___ Reading passage ___

I pastor the slowest growing church in America. We started twelve years ago with 90 members and have un-grown to 30. We're about as far as you can get from a "user friendly" church - not because our congregation is unfriendly, but because our services are unpredictable, unpolished and inconsistent.
We're an "odd-friendly" church, attracting unique and different followers of Christ who make every service a surprise. We refuse to edit oddness and incompetence from our services. We believe our oddness matters. We want our service filled with mistakes and surprises, because life is full of mistakes and surprises.
One Sunday morning, during the time for prayer requests, a member began describing the critical illness of her father. Because she was close to her father, her request for prayer was frequently interrupted by tears. Those around her reached out a hand or nodded with sadness. Some found their eyes filling with tears as well. The woman finished her request as best as she could.
Seated in the front row was Sadie - a young woman with Down's syndrome. Sadie stood and walked up the aisle until she saw the woman in the middle of her row. Stepping over the feet of other people in the aisle, Sadie reached the woman, bent down on her knees, laid her head on the woman's lap, and cried with her.
Sadie "inconvenienced" an entire row of people, stepped on their shoes, and forced them to make room for her, but none of us will ever forget that moment. Sadie is still teaching the rest of us what the odd compassion of Christ's church looks like.

___ Information given ___

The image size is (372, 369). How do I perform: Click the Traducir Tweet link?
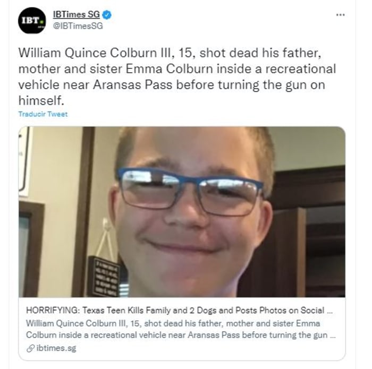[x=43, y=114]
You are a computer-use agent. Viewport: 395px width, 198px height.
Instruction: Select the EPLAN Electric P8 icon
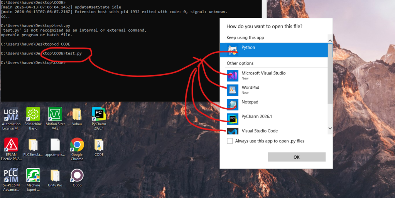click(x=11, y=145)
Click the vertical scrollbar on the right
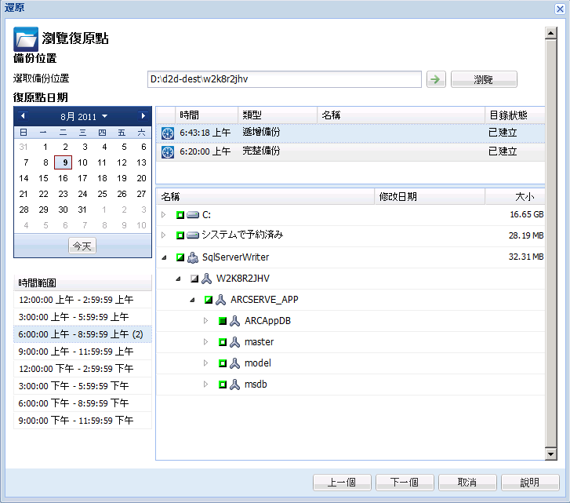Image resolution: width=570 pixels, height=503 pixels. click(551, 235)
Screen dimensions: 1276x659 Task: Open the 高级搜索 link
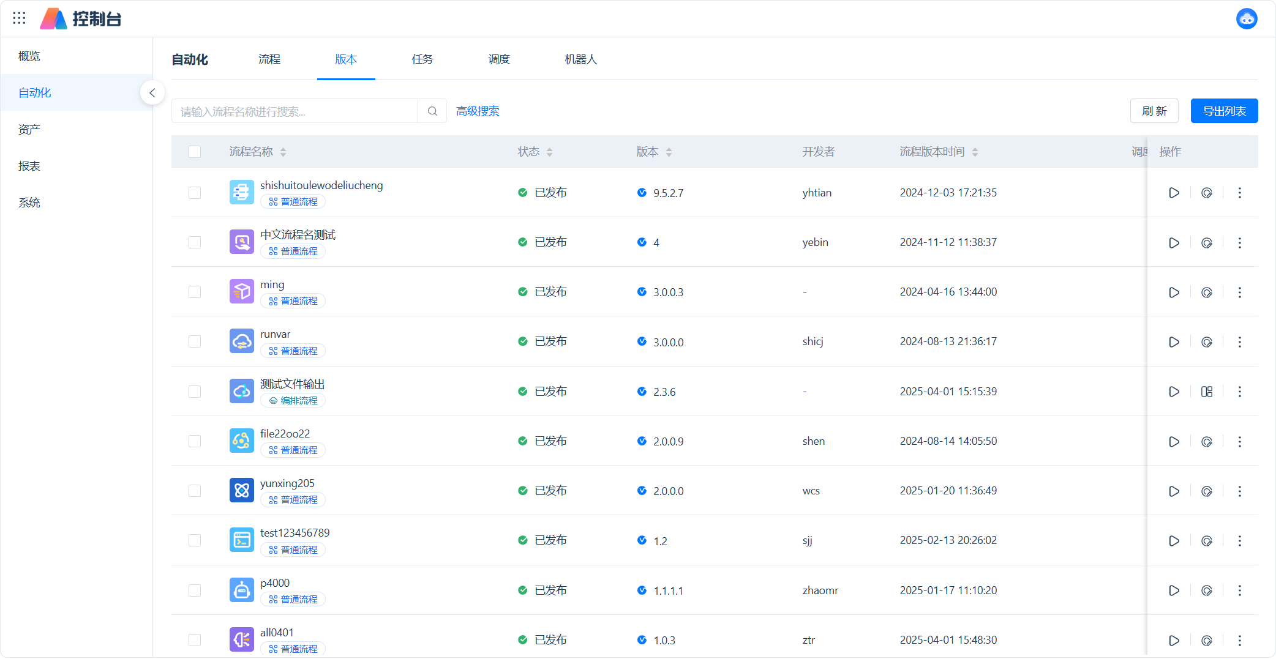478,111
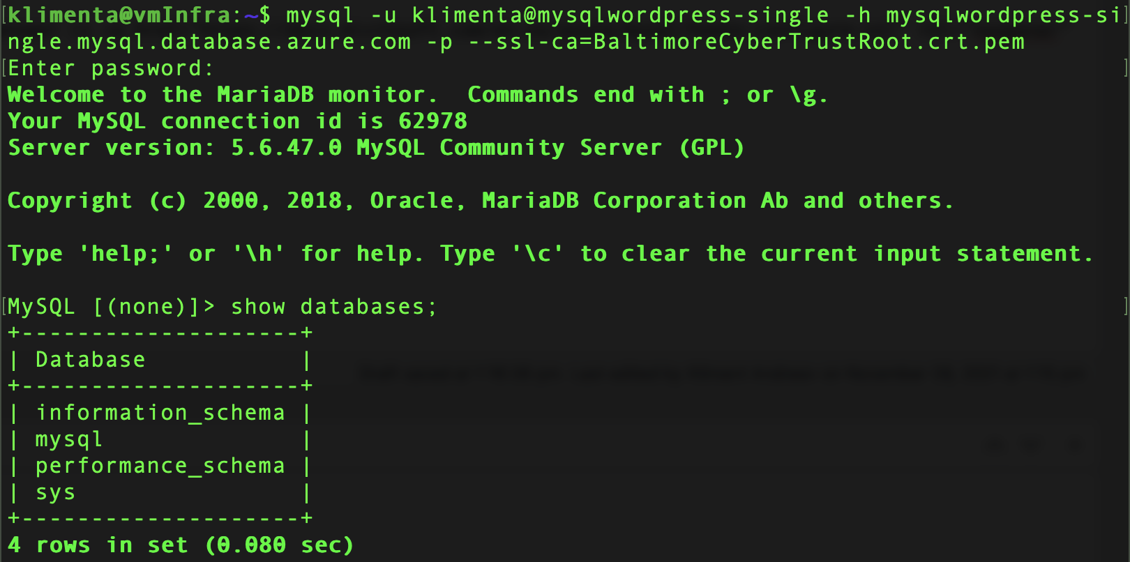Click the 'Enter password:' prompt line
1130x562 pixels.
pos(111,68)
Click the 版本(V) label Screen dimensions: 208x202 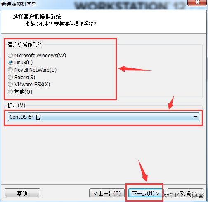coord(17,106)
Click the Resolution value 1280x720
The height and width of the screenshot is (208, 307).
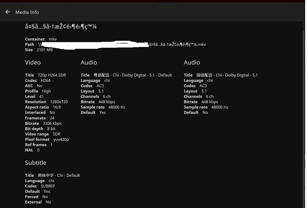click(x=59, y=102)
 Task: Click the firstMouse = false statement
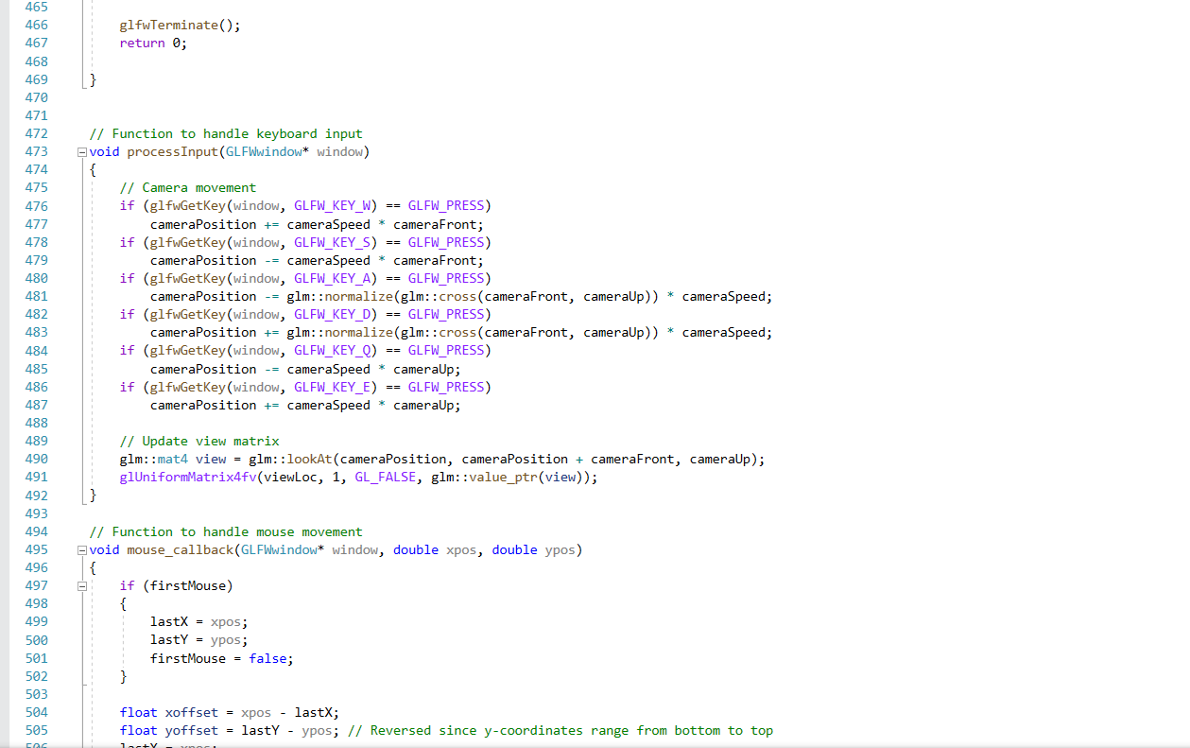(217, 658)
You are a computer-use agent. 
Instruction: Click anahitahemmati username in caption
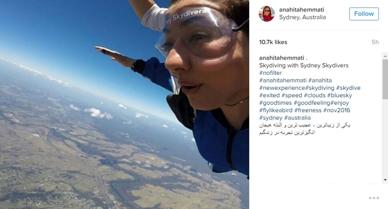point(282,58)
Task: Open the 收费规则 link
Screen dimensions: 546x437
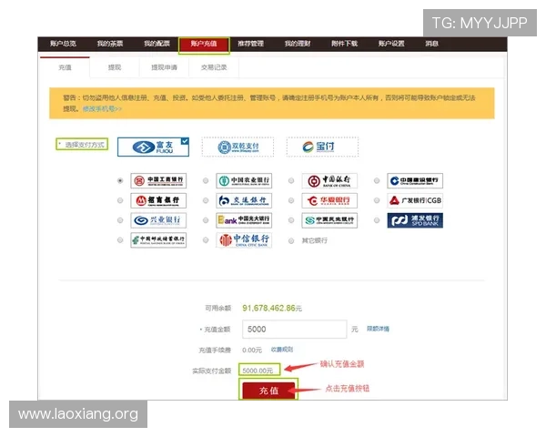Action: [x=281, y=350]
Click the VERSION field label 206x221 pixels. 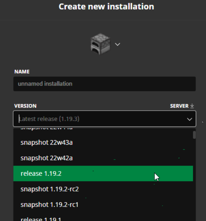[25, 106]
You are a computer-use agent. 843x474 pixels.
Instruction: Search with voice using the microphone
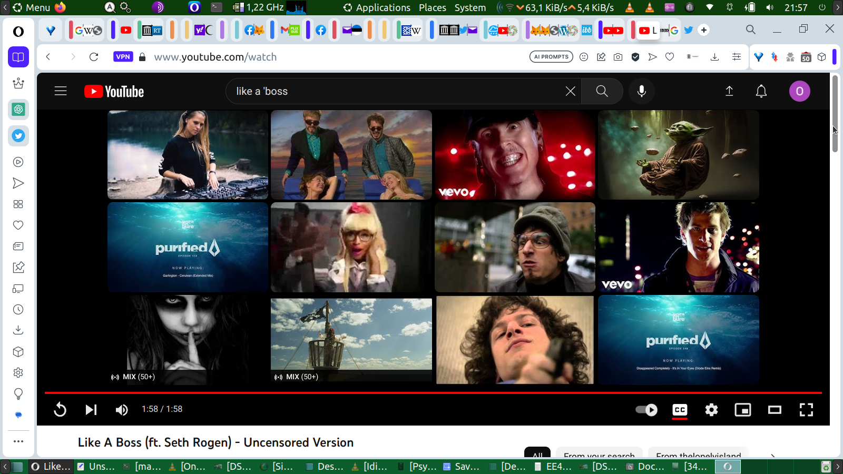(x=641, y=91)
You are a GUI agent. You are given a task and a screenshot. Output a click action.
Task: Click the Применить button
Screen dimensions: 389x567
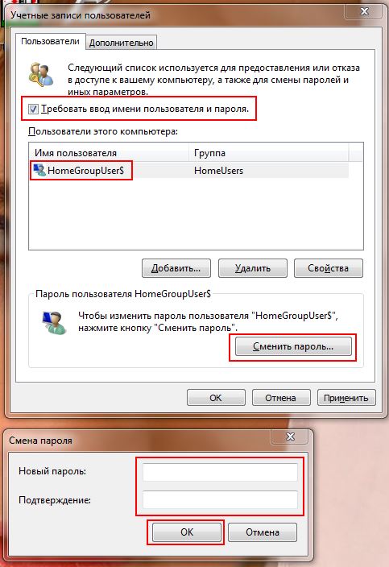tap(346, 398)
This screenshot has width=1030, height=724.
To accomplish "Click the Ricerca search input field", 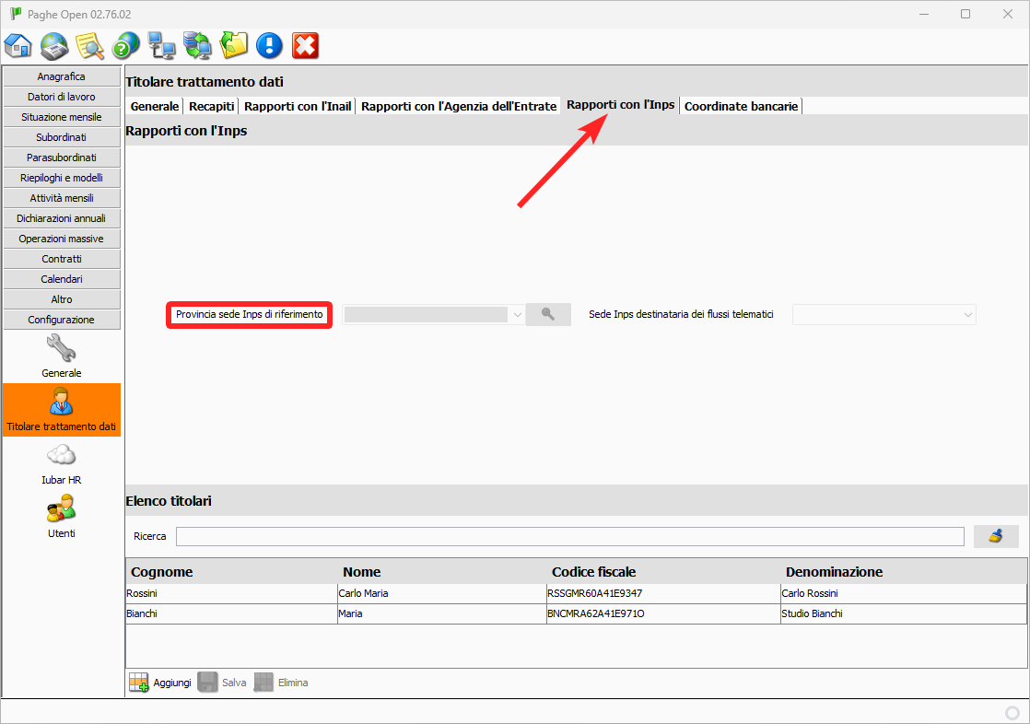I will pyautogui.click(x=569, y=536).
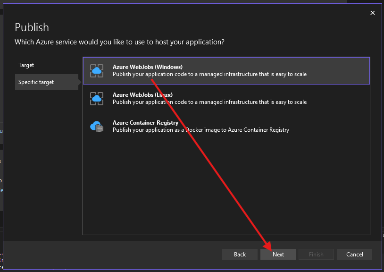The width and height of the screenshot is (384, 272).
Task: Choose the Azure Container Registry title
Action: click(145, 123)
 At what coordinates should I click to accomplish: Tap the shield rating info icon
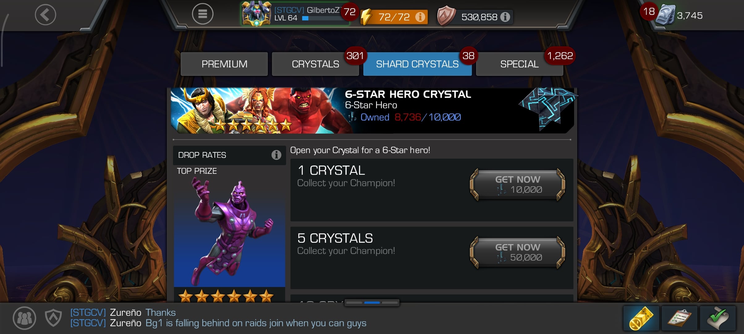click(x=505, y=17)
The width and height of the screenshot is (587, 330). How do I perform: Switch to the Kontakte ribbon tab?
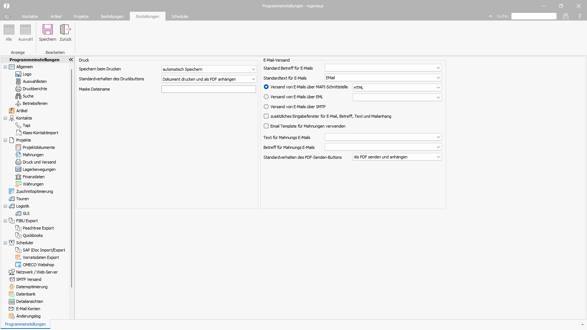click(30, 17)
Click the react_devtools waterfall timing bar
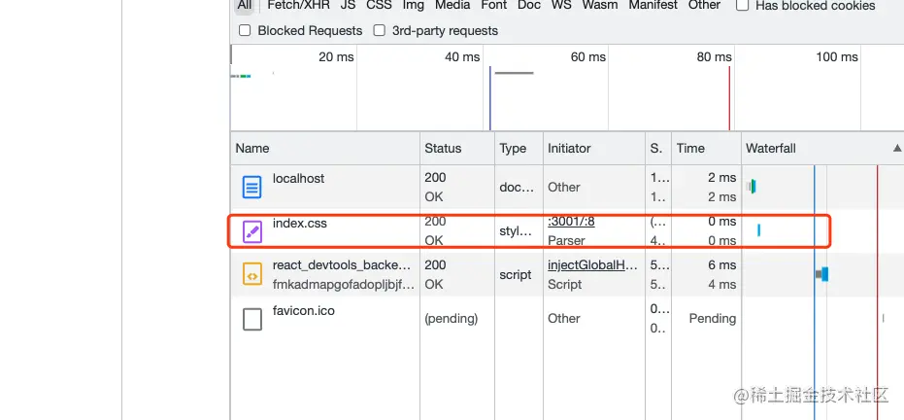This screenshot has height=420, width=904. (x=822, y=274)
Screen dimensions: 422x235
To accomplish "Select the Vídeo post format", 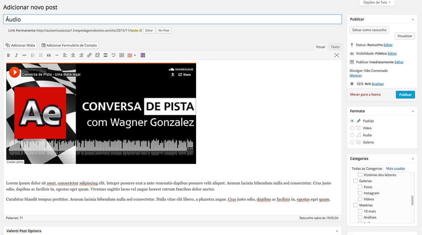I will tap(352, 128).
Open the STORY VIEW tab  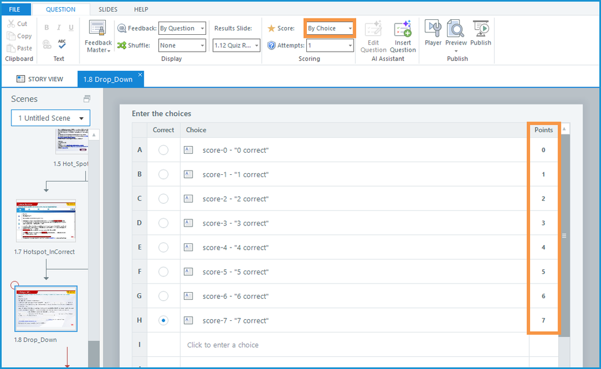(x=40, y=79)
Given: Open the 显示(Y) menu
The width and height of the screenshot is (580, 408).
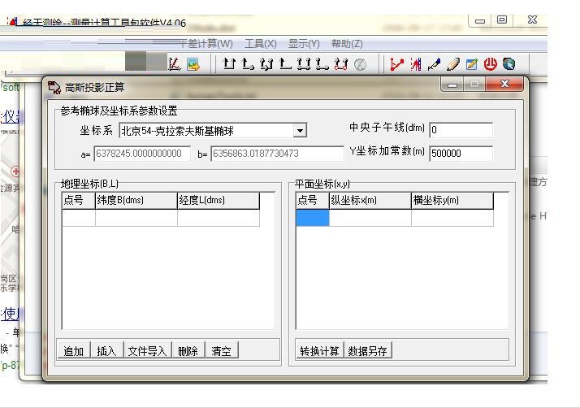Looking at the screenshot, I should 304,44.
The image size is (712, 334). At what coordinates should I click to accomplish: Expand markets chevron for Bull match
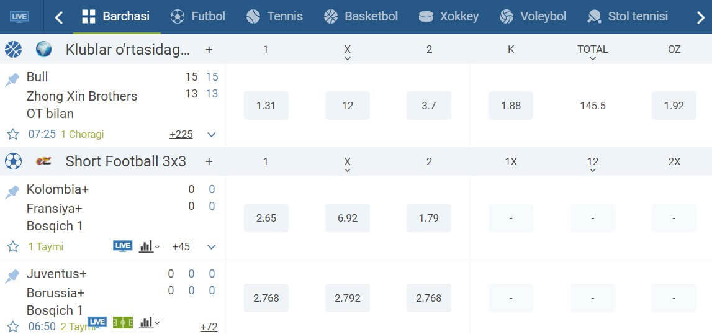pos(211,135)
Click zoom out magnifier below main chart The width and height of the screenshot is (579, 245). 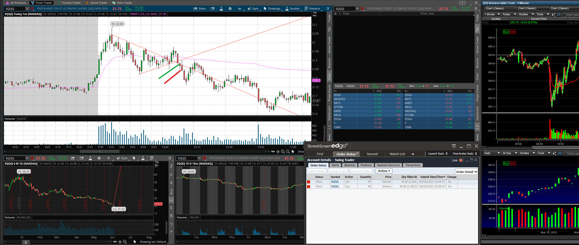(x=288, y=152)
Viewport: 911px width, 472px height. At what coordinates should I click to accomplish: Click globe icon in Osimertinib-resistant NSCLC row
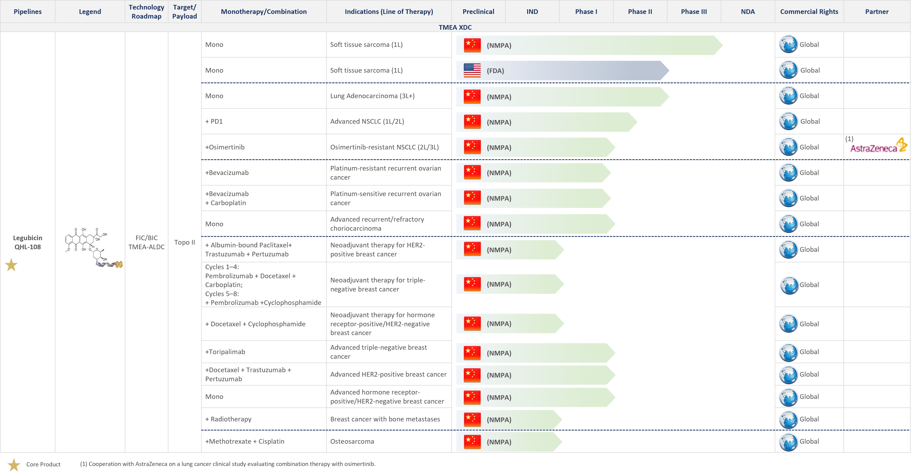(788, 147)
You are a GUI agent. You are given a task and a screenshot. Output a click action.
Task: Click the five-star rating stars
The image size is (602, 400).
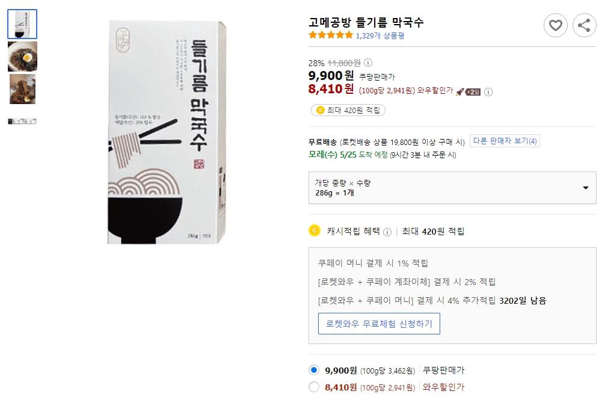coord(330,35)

___

Continue the passage about the small "odd-friendly" church, picking up after its final sentence. The listing is separate material and has no connection to the church passage.

Output for this task:
Someone said "you shall know the truth and the truth shall make you odd." Whoever made that statement understood what it means to be a follower of Christ. Followers of Christ are odd. Oddness is important because it's the quality that adds colour, texture, variety, and beauty to the human condition. Christ doesn't make us the same. What He does is affirm our differentness.
Oddness is important because the most dangerous word in Western culture is "sameness." Sameness is a virus that infects members of industrialized nations and causes an allergic reaction to anyone who's different. This virus affects the decision-making part of our brain, resulting in an obsession with making the identical choices that everyone else is making.
Sameness is a disease with disastrous consequences - differences are ignored, uniqueness is not listened to, our gifts are cancelled out, and the place where life, passion, and joy reside are snuffed out.
Sameness is the result of sin. Sin does much more than infect us with lust and greed; it flattens the human race, franchises us, attempts to make us all homogenous. Sameness is the cemetery where our distinctiveness dies. In a sea of sameness, no one has an identity.
But Christians do have an identity. Aliens! We're the odd ones, the strange ones, the misfits, the outsiders, the incompatibles. Oddness is a gift of God that sits dormant until God's spirit gives it life and shape. Oddness is the consequence of following the One who made us unique, different, and in His image!
May our youth ministries be the home of oddness, the place where differentness is encouraged, where sameness is considered a sin, so that the image of our holy and odd God will be lifted up for all to see.